Wednesday, December 7, 2011

Make the Uncontrollable Work Out Better for You

Last week I shared a story told by Cal Ripken, Jr. that illustrated how mentors can improve outcomes. Here's one more story that Cal shared to explain how he used Life Management to break the "unbeatable" record of consecutive games played in the Major Leagues, one of 8 elements outlined in his book Get in the Game: 8 Elements of Perseverance that Make the Difference.

Cal adopted a motto early in his career that goes something like this: do little things to make the uncontrollable things turn out better for you. The profession of baseball has lots of uncontrollable things in it. For example, spring training is a very "uncontrollable" time of year. With the new guys trying to earn a spot, the old guys trying to keep their spots, and the coaches using every lineup combination possible to evaluate all of their prospects and talent, a player has to wait until the day of a game to find out if he would play. Add to that chaos the revolving door of Managers for whom Cal played in Baltimore, and his world was in constant upheaval thanks to things beyond his control.

But he decided to do a little thing every year at the beginning of Spring Training that would help him turn the uncontrollable events into a better situation for himself. On the very first day he would enter the Managers office, usually welcomed him to the club, and then would ask one simple question: "How do you see spring training working for me?"

This one question would launch into a discussion wherein expectations by both parties would be shared. Most importantly, Cal would help the Manager create a very predictable schedule for him so he could prepare for the season effectively and proactively, rather than reactively on a day-to-day basis. Rather than allow his conditioning and preparation to suffer while he wondered if he would play the next day, he knew ahead of time and created an effective workout program that flipped the uncontrollable nature of spring training upside down, and it worked out better for Cal.

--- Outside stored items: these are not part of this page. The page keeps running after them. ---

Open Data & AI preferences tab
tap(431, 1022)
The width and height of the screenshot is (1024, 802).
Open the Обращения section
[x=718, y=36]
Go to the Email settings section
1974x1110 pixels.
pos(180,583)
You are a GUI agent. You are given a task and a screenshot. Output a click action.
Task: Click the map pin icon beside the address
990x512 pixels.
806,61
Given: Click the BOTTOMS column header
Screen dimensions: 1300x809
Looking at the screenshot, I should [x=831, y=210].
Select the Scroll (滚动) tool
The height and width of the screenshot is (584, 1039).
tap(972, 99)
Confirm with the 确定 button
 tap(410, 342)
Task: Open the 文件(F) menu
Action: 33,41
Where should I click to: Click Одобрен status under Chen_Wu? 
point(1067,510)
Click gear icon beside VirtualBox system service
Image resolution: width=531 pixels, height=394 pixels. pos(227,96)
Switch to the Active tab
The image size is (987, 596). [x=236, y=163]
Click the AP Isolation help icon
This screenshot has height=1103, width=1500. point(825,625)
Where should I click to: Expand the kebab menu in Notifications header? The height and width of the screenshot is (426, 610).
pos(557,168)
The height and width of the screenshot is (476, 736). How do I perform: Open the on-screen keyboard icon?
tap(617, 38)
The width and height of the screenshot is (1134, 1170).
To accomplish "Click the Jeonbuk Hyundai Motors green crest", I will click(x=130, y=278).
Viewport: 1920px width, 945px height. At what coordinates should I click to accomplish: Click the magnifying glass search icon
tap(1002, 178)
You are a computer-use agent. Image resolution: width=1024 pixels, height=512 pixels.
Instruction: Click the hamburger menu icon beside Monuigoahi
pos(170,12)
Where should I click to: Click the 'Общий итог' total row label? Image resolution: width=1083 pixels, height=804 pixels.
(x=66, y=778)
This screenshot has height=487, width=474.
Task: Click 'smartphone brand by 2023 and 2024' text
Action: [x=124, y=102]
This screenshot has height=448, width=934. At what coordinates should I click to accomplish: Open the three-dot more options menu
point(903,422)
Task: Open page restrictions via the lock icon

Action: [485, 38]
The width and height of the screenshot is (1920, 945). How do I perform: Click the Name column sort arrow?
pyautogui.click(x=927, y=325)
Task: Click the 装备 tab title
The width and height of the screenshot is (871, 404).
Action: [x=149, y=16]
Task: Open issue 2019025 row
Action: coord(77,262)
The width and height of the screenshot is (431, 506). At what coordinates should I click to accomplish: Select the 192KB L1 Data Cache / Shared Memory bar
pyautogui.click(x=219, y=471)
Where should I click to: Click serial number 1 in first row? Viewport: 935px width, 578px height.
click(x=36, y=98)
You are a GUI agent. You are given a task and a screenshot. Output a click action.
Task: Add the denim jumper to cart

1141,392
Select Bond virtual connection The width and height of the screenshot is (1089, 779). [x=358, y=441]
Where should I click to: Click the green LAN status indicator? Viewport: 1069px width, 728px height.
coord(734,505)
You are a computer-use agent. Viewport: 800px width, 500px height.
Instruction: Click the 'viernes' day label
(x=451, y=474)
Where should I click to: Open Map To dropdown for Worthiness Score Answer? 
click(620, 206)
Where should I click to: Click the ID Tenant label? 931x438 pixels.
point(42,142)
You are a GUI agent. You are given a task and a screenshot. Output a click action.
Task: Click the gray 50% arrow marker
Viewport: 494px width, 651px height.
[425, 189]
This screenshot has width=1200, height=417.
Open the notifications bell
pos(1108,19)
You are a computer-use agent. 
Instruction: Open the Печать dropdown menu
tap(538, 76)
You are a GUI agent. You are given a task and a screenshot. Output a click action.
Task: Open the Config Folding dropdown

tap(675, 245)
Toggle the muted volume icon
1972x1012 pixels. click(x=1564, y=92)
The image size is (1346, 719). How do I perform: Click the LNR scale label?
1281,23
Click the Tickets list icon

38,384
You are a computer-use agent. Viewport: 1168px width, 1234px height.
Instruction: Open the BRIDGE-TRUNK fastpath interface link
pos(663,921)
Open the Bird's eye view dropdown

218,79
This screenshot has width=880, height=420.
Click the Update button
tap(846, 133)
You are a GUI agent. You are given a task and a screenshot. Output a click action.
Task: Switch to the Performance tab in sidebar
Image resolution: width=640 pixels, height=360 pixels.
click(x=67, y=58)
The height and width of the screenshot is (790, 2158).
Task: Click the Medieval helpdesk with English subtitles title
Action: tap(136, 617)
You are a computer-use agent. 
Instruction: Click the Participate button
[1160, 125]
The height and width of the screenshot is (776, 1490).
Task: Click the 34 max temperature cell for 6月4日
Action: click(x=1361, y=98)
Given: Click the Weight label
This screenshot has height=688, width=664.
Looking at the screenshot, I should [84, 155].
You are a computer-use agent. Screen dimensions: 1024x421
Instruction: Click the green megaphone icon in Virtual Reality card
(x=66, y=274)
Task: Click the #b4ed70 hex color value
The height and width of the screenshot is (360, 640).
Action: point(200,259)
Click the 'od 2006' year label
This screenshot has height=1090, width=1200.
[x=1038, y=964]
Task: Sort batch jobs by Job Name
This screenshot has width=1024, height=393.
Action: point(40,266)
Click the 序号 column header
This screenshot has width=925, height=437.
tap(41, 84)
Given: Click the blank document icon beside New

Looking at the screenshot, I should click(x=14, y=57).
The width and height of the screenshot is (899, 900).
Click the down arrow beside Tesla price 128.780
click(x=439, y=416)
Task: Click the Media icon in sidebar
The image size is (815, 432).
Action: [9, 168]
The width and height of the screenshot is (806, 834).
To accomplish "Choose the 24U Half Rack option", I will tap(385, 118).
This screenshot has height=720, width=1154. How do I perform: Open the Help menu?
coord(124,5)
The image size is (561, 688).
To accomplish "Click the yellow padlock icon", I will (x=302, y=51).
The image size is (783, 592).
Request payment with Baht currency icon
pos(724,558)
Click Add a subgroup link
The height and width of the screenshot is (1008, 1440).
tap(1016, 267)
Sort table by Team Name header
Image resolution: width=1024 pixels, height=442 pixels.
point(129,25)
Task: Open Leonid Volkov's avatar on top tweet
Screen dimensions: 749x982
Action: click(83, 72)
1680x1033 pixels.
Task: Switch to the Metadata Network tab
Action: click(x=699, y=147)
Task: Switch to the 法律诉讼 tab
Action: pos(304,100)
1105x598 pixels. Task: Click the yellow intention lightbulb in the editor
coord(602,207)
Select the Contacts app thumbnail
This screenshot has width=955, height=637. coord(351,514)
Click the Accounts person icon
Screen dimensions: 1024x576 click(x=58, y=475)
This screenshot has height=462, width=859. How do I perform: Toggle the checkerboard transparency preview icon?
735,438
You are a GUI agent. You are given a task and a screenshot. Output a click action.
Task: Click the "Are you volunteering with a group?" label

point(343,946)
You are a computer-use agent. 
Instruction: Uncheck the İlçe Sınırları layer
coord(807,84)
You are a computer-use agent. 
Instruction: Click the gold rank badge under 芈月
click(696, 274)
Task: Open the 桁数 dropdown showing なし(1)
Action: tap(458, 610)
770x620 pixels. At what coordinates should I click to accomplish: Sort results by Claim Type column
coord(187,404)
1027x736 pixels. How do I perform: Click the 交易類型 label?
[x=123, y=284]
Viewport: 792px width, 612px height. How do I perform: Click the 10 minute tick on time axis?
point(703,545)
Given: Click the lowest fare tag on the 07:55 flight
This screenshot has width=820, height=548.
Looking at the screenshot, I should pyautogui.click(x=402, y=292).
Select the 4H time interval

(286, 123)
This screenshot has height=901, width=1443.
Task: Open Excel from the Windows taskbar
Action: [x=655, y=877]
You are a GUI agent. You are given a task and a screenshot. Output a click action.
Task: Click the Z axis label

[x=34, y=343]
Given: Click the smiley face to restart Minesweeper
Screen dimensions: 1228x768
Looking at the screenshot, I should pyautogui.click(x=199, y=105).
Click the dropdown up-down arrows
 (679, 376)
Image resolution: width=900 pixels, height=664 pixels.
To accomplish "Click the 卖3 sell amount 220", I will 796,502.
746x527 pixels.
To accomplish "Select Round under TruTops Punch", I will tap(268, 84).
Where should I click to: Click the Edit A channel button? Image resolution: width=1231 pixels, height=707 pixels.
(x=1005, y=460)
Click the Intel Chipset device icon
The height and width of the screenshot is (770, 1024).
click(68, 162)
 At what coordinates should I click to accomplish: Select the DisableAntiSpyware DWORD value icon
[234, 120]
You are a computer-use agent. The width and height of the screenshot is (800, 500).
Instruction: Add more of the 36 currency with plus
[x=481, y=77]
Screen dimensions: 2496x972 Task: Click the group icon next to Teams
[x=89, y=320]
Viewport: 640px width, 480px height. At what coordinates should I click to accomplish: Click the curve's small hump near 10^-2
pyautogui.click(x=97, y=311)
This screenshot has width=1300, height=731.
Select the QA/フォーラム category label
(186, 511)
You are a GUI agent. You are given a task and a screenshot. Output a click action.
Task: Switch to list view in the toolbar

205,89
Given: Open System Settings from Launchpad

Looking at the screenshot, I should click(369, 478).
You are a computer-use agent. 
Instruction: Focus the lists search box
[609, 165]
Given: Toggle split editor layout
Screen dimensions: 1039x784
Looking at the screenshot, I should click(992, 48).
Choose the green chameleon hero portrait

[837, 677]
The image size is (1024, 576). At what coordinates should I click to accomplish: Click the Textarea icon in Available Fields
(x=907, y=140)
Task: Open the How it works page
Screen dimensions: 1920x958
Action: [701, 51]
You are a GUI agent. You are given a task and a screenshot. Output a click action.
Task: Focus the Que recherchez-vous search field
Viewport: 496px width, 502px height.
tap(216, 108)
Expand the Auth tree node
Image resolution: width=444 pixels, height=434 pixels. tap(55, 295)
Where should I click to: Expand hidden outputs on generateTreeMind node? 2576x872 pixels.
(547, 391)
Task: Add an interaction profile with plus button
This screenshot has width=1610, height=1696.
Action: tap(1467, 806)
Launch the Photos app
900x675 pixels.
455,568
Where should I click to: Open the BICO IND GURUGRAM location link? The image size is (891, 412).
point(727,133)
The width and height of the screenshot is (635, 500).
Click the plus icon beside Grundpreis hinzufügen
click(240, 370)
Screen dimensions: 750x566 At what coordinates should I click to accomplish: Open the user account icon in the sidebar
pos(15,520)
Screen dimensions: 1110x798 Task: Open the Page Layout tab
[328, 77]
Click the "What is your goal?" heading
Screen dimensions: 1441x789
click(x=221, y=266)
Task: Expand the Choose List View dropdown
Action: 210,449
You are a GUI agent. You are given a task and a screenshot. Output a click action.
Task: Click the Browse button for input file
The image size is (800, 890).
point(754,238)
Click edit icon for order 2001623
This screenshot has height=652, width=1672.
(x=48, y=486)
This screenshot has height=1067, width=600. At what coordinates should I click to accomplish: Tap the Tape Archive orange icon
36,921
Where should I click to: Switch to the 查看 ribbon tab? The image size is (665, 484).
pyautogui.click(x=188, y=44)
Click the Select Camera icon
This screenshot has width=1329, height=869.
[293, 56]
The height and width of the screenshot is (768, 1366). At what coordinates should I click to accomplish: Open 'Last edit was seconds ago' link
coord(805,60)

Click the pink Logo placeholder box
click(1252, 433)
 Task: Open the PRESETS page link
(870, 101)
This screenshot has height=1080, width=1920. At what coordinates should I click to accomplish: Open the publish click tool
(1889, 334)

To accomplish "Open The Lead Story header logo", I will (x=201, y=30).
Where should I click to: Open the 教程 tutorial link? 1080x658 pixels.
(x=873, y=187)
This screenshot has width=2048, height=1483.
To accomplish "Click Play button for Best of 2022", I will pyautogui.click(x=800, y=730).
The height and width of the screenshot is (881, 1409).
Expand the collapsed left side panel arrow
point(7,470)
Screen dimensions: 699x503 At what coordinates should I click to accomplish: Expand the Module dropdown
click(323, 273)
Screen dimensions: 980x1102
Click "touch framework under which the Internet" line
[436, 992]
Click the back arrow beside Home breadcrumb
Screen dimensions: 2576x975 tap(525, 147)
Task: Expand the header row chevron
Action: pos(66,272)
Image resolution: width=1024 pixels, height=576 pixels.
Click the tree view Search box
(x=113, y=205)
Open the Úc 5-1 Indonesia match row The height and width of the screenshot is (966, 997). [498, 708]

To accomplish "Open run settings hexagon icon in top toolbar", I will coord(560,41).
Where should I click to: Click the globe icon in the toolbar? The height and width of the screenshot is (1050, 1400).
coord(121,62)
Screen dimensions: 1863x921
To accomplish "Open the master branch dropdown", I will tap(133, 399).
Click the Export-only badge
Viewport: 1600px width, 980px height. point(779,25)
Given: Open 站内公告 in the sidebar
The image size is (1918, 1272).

While this is a powerful principle, here was Cal's most interesting observation. For years other players would ask how he garnered so much special treatment from the coaching staff during spring training. Without hesitation Cal would share his single question and strategy for managing his personal spring training schedule. He would even encourage these inquirers and fellow teammates to approach the Manager with the same question and strategy. Over the course of many years of such encouragement, guess how many players took him up on that challenge? NONE!

What can we learn from this? Take every opportunity to be proactive in how we run our business. Why not approach a big customer and ask: "How do you see our relationship working out this next year?" I guarantee a valuable conversation will ensue. Even if your customer expresses their plan to terminate your services in six months, at least you know and have six months to either repair the relationship or find some new customers.